Saturday, May 18, 2019

Eyes Open - Self Portrait Photo Project - Spring 2019

Eyes Open

Composite 

Larry Wolf, Eyes Open (2019)

Images

Larry Wolf, Eyes Open (2019)

Larry Wolf, Eyes Open (2019)


Larry Wolf, Eyes Open (2019)

Larry Wolf, Eyes Open (2019)

Larry Wolf, Eyes Open (2019)

Larry Wolf, Eyes Open (2019)

Statement

These self-portraits show what it is to kiss. They are intimate moments in a domestic space. At the same time, these portraits are a public display, addressing an unknown viewer.

Kissing oneself is an act of self love. It is personal, a healing touch. It is also a performance, a show of affection toward the one being kissed and a public statement directed to the audience watching the kiss. There is an edge of sexual tension, challenging the viewer.

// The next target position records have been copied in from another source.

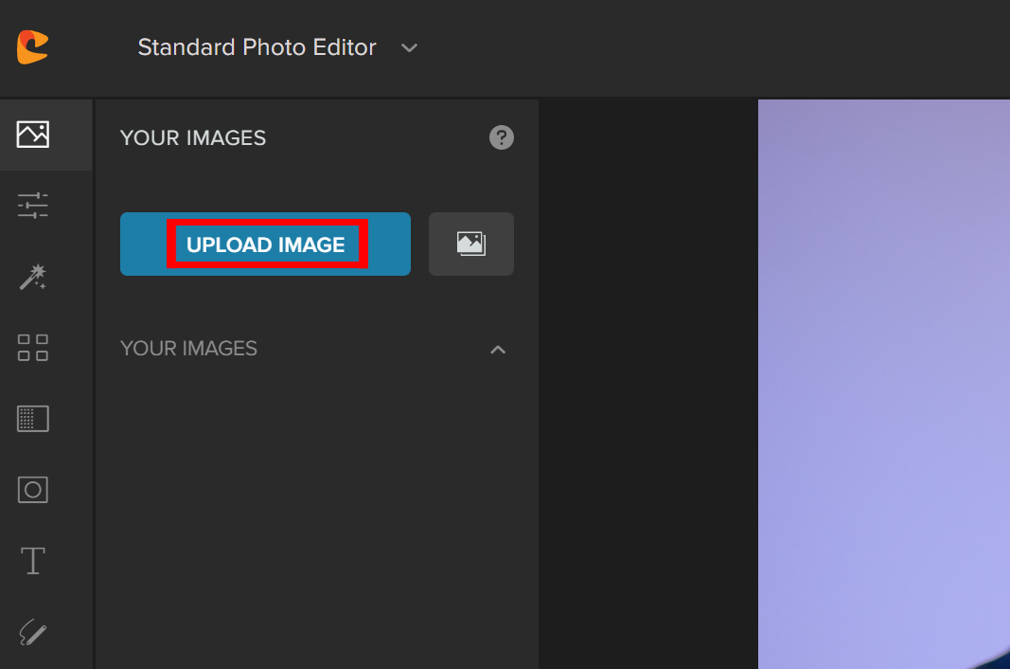The width and height of the screenshot is (1010, 669).
Task: Click the Your Images panel heading
Action: [192, 138]
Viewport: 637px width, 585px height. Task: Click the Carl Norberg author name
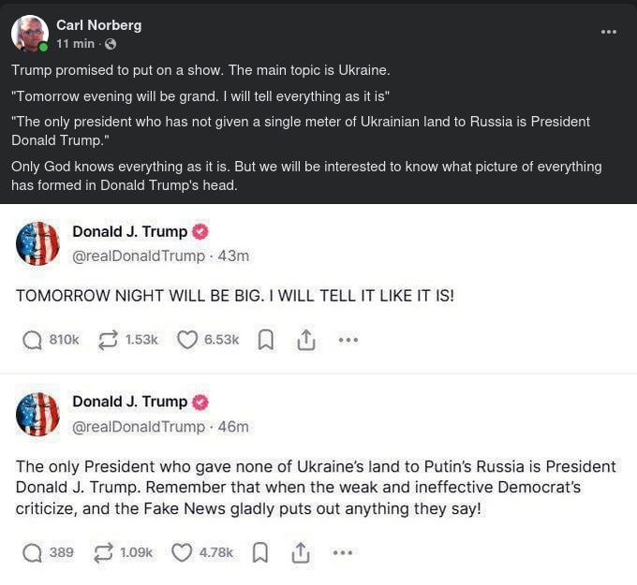[98, 25]
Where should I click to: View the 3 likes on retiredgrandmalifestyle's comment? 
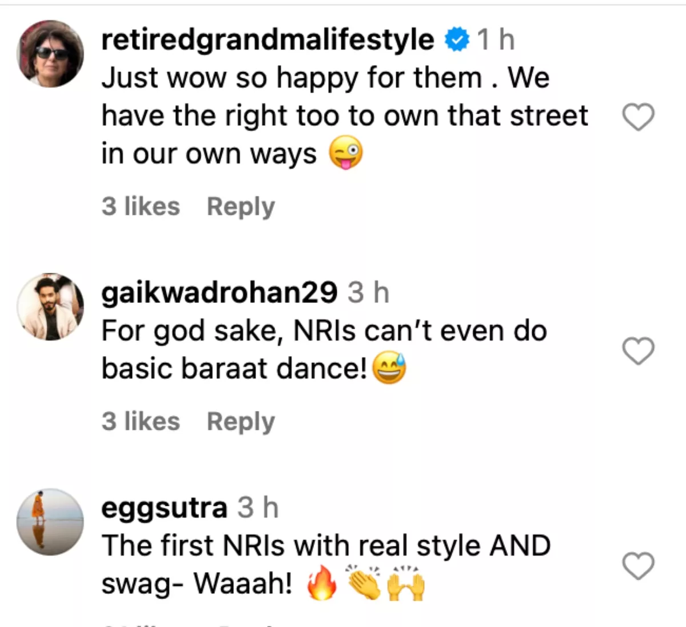(x=141, y=206)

Here is a doubling, the physical reality reflected back at us.  We see two sides of someone at a single moment. We see the person looking, at themselves, at the camera. We follow the gaze. Sometimes it looks directly at us or it may be looking at himself, myself. The two personas are looking into each other's eyes, two people open to each other.

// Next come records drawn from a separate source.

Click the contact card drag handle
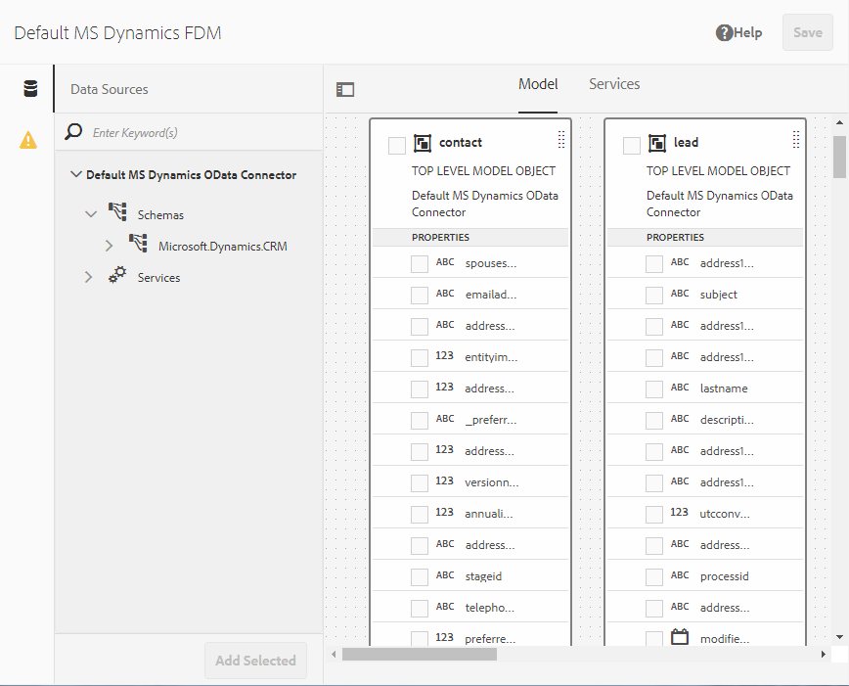Viewport: 849px width, 686px height. (x=561, y=139)
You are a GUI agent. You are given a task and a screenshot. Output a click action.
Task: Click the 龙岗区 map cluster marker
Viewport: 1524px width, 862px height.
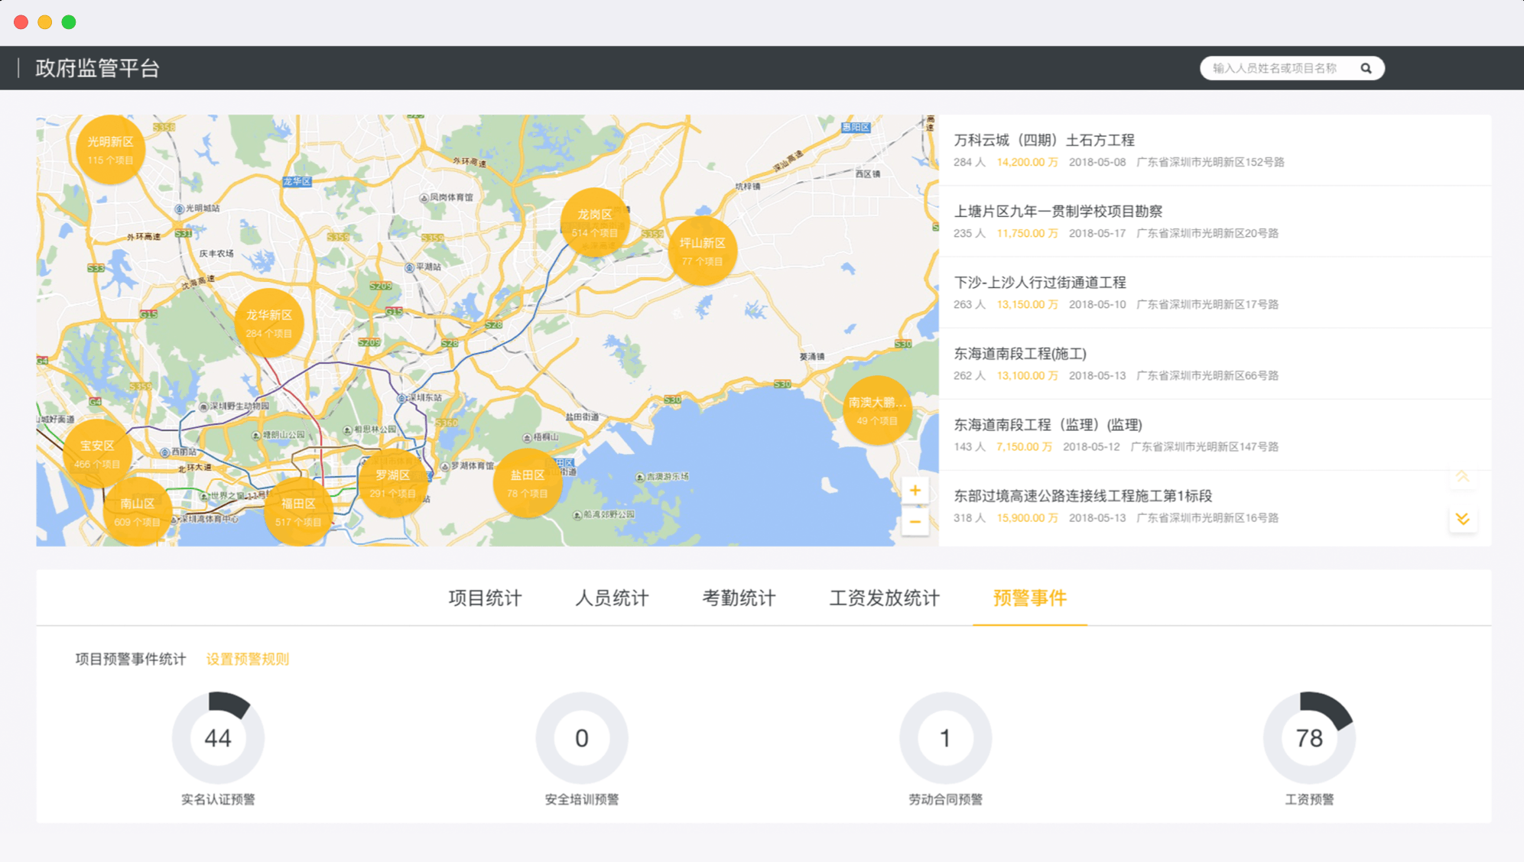[x=594, y=222]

I am a man kissing another man. Over the decades of my life, the homosexual kiss has been interpreted in many ways.

JJ Belanger,
Young men in photo booth kiss
(1953)
In the 1950s and 60s, while the suggestion of homosexuality could lead to arrest or suicide, there was also a thriving gay subculture as well as a movement for civil rights reaching back to early in the 20th Century.










Gran Fury, Read My Lips
(1989)
In the 1970s, it was a call to Gay Liberation and revolution.
In the 1980s and 1990s, it was the AIDS plague and Don’t Ask, Don’t Tell.



Alex Deryn,
Pete and Chasten Kiss
(2019)
in the 2010s, it is marriage equality simultaneous with attacks on anyone different.









All of these times inform the making of these photographs.

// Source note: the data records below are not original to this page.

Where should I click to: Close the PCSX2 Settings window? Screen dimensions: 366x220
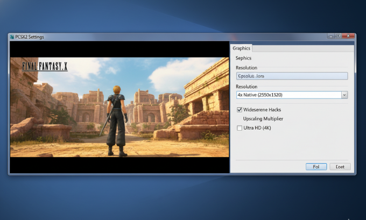coord(348,36)

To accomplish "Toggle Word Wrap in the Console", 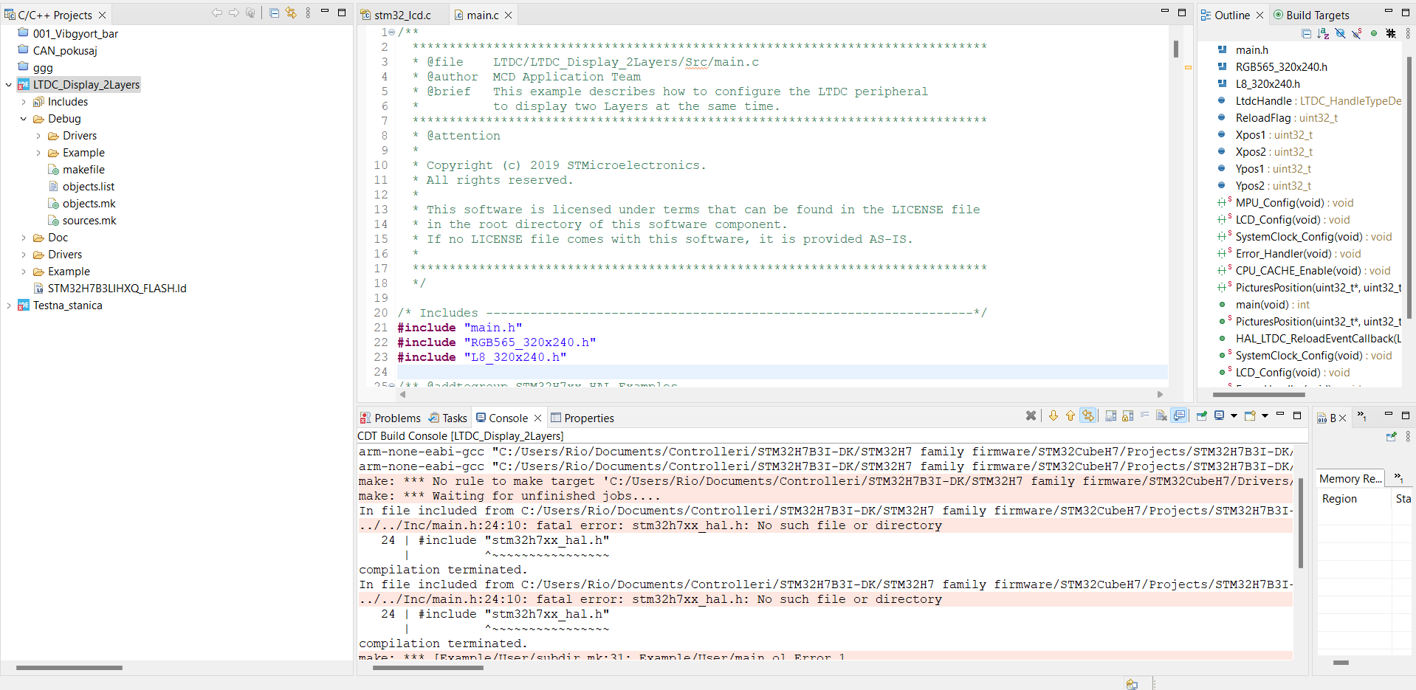I will [1144, 415].
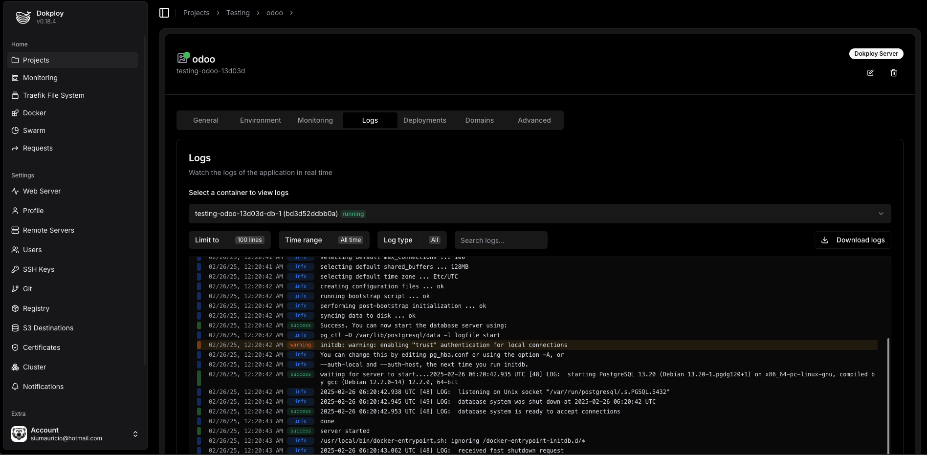
Task: Open the Time range filter
Action: pyautogui.click(x=324, y=240)
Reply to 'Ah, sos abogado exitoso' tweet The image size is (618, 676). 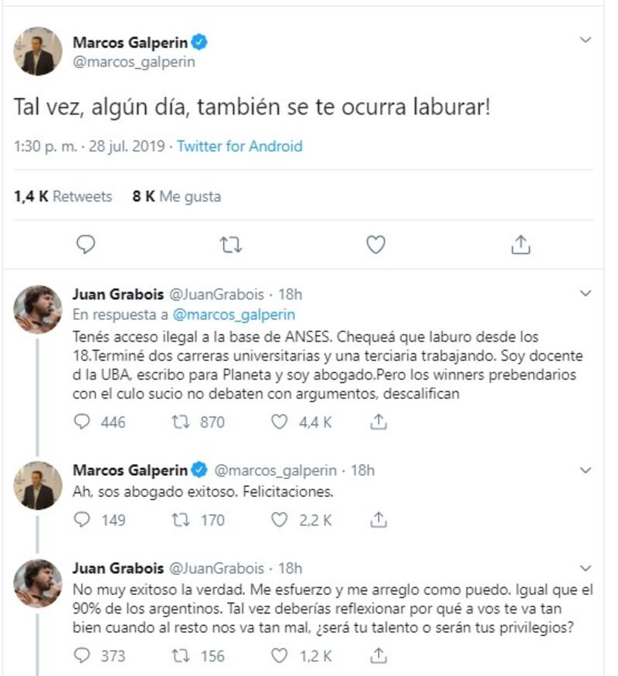82,521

The camera is a voyeur whose presence is known to the observed, creating a performance, making an exhibitionist of the subject. We cast our gaze at the person in the image, placing him in a passive position. Since the photographer is also the subject, this makes the seemingly passive subject into the primary actor. The object of attention is the actor; the person viewed is not only choosing to be seen but shaping what is seen and how it is presented.